■ Goal of the exercise:
In the records below, the line with "Click the divider line in CSC 161 card" and every line after it must be written out exactly; no pictures belong in the result.

┏━━

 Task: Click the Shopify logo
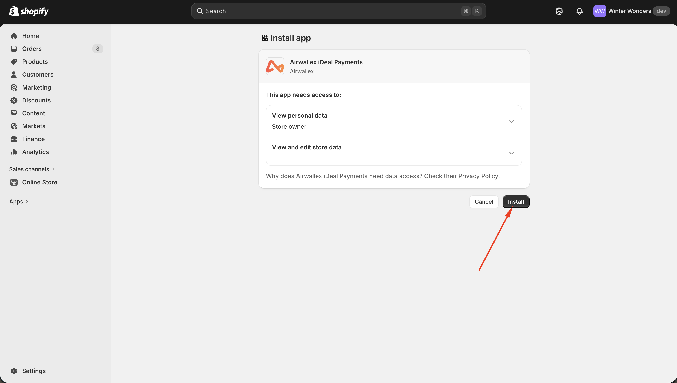(x=29, y=11)
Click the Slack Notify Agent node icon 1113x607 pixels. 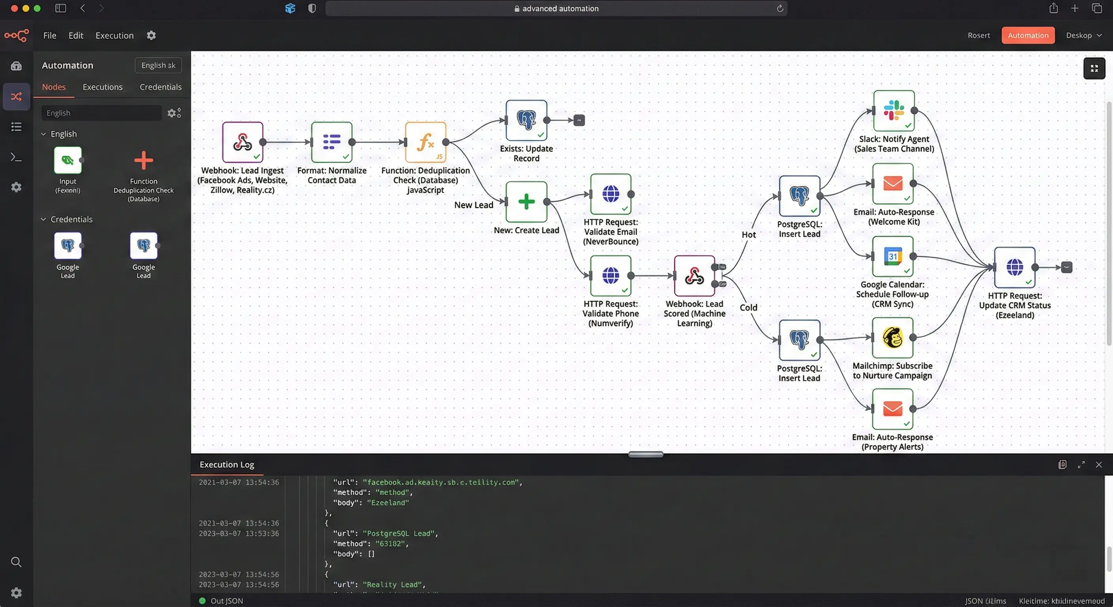click(x=894, y=111)
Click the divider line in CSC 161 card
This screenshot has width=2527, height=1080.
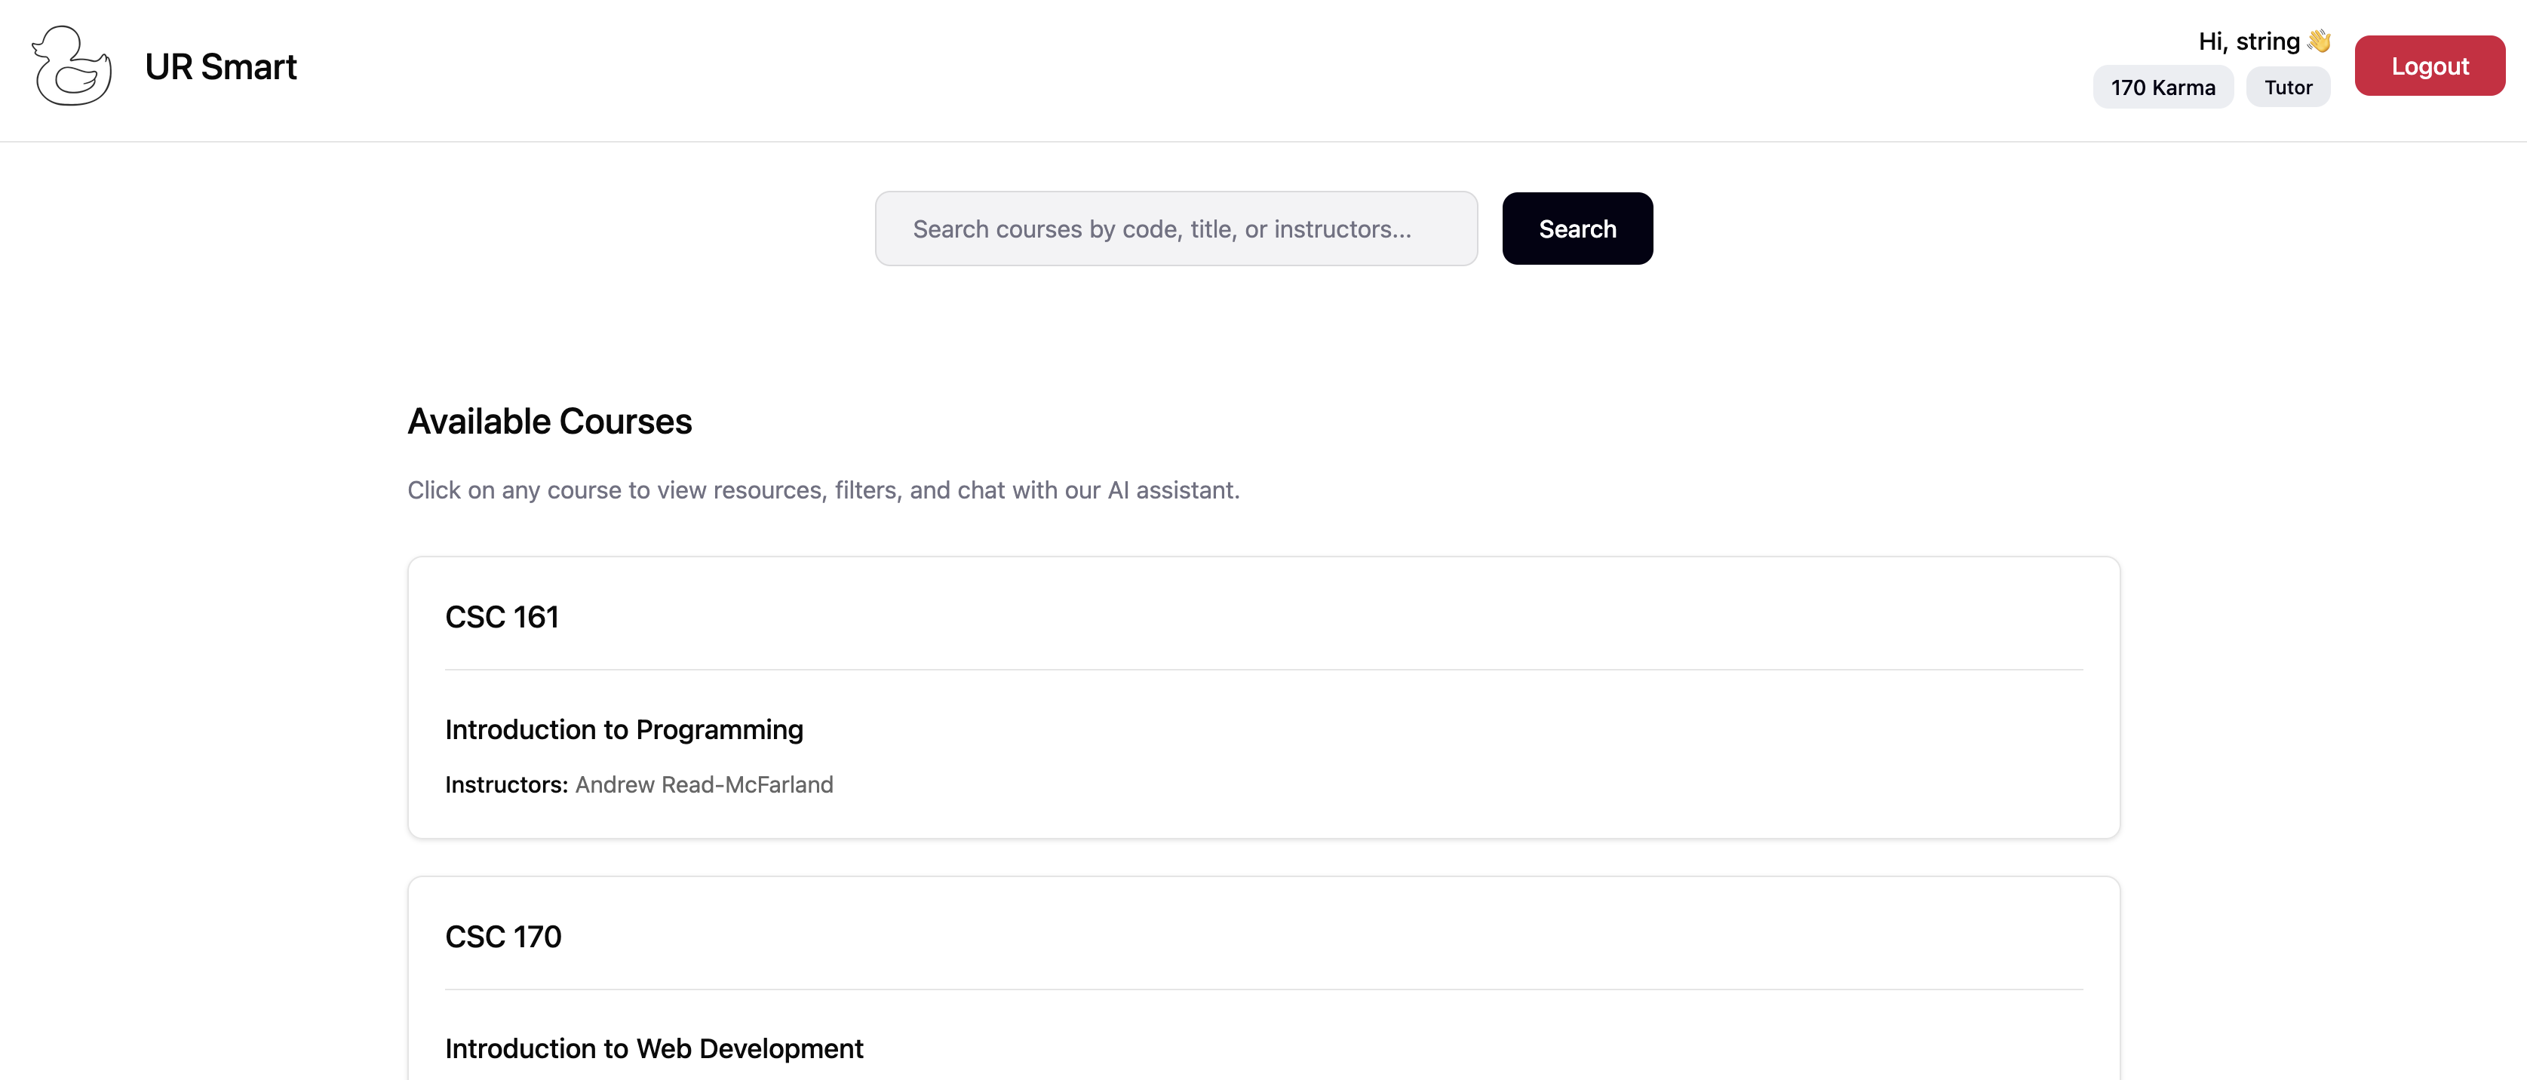coord(1264,670)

┗━━

■ Answer to this problem:
Click the divider line in CSC 161 card
This screenshot has width=2527, height=1080.
coord(1264,670)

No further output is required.